In the records below, begin at the line containing "Task: Close the Azure Import dialog" and end at the line containing "Select Change an"; quote every line in that span exactly, including both boundary lines, and no others.

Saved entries
■ ■ ■ ■
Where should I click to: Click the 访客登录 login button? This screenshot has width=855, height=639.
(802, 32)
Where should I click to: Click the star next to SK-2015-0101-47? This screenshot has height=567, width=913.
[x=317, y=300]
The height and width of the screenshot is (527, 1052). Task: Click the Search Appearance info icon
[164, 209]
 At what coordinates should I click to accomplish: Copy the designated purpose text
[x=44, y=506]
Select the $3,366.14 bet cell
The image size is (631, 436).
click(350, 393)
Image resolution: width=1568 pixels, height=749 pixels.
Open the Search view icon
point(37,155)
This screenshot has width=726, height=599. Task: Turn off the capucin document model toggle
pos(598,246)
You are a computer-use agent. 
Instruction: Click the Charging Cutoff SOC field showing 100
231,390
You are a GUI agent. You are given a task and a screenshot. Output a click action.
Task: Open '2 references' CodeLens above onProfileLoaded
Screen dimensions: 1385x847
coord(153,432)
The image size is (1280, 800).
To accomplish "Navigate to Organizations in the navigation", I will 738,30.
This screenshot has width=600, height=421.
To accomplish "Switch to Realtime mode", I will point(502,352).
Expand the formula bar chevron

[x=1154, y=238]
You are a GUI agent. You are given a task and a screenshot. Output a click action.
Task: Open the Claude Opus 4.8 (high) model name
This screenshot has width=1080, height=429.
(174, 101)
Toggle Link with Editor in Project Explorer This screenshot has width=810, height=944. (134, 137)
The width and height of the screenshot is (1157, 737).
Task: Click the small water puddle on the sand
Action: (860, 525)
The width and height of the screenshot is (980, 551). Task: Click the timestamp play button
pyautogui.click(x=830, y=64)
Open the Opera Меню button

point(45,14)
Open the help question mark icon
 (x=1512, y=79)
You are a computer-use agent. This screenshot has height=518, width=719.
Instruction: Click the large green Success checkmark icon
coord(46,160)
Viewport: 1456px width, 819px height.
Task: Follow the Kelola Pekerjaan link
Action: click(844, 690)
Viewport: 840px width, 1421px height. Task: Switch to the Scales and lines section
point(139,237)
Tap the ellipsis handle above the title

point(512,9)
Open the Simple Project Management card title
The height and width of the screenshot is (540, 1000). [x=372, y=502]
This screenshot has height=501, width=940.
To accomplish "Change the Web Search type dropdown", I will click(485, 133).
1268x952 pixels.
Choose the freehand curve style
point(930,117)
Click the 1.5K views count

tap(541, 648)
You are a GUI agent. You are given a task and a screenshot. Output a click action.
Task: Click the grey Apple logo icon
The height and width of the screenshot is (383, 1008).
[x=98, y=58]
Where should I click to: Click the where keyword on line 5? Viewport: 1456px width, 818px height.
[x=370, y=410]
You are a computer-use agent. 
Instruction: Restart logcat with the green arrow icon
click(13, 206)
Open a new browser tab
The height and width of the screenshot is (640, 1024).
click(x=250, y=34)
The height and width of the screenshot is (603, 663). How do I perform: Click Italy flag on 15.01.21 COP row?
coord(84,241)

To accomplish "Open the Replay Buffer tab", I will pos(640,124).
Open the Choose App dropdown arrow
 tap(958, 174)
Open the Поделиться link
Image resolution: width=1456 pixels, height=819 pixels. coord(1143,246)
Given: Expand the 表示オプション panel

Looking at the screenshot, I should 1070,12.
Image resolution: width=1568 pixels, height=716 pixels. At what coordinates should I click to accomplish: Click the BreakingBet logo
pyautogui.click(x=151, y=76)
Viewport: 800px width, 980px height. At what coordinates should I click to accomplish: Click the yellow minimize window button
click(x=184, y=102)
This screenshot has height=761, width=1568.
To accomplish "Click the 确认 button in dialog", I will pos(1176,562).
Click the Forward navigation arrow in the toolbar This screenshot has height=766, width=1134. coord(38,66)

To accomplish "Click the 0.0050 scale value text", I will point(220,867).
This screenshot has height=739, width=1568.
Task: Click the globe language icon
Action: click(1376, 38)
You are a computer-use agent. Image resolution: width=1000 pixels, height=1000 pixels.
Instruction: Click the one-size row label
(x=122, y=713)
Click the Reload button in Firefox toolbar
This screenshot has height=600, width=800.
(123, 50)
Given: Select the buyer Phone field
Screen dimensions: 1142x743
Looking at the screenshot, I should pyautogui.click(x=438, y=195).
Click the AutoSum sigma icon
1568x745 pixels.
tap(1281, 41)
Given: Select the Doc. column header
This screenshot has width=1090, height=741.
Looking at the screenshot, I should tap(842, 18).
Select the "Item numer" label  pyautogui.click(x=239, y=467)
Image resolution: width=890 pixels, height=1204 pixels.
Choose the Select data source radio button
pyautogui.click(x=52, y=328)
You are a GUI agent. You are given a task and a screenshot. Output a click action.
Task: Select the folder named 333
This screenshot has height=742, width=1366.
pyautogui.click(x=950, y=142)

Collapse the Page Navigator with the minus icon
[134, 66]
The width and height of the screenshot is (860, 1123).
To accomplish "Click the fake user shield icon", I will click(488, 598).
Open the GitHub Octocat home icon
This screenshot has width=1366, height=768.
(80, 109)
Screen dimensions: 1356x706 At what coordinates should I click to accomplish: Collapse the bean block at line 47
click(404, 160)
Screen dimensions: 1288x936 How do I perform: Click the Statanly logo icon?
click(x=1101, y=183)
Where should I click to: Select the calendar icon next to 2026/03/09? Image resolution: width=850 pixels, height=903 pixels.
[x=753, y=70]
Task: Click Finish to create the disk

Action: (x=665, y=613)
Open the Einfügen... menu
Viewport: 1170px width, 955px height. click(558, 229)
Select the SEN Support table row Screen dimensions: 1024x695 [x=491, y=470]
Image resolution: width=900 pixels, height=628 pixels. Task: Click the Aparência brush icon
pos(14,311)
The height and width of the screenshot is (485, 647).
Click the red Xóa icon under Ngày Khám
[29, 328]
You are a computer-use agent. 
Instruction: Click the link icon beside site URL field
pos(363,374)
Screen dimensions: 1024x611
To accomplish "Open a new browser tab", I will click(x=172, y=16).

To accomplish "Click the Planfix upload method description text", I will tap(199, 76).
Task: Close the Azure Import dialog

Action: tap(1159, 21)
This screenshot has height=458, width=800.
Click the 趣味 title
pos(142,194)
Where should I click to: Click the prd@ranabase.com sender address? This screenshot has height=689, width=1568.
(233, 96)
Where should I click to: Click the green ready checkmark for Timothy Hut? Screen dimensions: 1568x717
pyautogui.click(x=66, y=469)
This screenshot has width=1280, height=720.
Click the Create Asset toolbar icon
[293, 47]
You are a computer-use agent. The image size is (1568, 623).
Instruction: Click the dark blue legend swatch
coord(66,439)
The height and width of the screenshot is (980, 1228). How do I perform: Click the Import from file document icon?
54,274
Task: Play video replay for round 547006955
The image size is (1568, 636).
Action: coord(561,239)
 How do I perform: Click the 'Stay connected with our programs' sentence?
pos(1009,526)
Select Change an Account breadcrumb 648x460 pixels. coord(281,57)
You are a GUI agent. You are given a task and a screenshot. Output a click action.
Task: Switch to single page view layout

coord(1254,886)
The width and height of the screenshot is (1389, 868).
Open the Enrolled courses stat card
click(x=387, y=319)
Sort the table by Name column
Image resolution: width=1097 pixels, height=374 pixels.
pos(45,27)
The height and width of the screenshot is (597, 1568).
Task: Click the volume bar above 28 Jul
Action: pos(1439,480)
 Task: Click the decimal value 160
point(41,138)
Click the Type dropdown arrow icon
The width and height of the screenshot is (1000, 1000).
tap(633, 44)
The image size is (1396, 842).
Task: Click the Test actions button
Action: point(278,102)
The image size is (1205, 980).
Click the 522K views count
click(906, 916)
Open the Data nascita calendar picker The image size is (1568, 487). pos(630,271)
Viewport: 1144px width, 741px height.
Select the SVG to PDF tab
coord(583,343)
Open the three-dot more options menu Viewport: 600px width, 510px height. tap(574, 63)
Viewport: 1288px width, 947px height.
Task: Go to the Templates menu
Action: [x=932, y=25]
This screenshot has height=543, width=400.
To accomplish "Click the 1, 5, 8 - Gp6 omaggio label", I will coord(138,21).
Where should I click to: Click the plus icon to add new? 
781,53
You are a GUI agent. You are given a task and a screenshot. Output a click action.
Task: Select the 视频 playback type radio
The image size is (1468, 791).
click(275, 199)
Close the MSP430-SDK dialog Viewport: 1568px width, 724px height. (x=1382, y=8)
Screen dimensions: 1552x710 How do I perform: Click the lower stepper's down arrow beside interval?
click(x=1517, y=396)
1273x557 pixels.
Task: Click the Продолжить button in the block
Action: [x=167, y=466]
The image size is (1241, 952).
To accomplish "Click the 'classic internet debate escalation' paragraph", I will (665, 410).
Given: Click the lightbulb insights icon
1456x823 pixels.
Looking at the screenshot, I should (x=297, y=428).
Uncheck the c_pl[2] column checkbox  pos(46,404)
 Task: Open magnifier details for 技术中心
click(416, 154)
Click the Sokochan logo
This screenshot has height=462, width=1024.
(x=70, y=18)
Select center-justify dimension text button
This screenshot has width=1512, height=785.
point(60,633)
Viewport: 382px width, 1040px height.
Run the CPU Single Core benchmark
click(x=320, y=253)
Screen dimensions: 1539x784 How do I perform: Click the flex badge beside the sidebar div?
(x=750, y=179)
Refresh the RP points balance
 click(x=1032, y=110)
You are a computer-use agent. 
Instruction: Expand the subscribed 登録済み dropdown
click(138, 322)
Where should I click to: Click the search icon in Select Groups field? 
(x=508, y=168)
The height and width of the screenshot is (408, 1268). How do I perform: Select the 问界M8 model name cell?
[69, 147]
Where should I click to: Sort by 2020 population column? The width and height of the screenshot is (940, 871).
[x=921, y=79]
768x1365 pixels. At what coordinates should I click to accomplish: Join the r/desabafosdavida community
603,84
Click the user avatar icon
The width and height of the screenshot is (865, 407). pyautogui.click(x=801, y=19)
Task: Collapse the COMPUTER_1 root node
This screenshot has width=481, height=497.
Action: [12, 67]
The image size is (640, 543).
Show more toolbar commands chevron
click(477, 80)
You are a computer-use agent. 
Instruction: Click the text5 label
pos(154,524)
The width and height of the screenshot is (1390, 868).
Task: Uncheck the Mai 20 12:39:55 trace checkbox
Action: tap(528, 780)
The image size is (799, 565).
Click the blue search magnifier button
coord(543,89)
■ ■ ■ ■
◆ Task solution:
Task: Close the Azure Import dialog

Action: tap(1159, 21)
This screenshot has height=458, width=800.
Click the 趣味 title
pos(142,194)
Where should I click to: Click the prd@ranabase.com sender address? This screenshot has height=689, width=1568.
(233, 96)
Where should I click to: Click the green ready checkmark for Timothy Hut? Screen dimensions: 1568x717
pyautogui.click(x=66, y=469)
This screenshot has width=1280, height=720.
Click the Create Asset toolbar icon
[293, 47]
You are a computer-use agent. The image size is (1568, 623).
Instruction: Click the dark blue legend swatch
coord(66,439)
The height and width of the screenshot is (980, 1228). How do I perform: Click the Import from file document icon?
54,274
Task: Play video replay for round 547006955
The image size is (1568, 636).
Action: coord(561,239)
 How do I perform: Click the 'Stay connected with our programs' sentence?
pos(1009,526)
Select Change an Account breadcrumb 648x460 pixels. coord(281,57)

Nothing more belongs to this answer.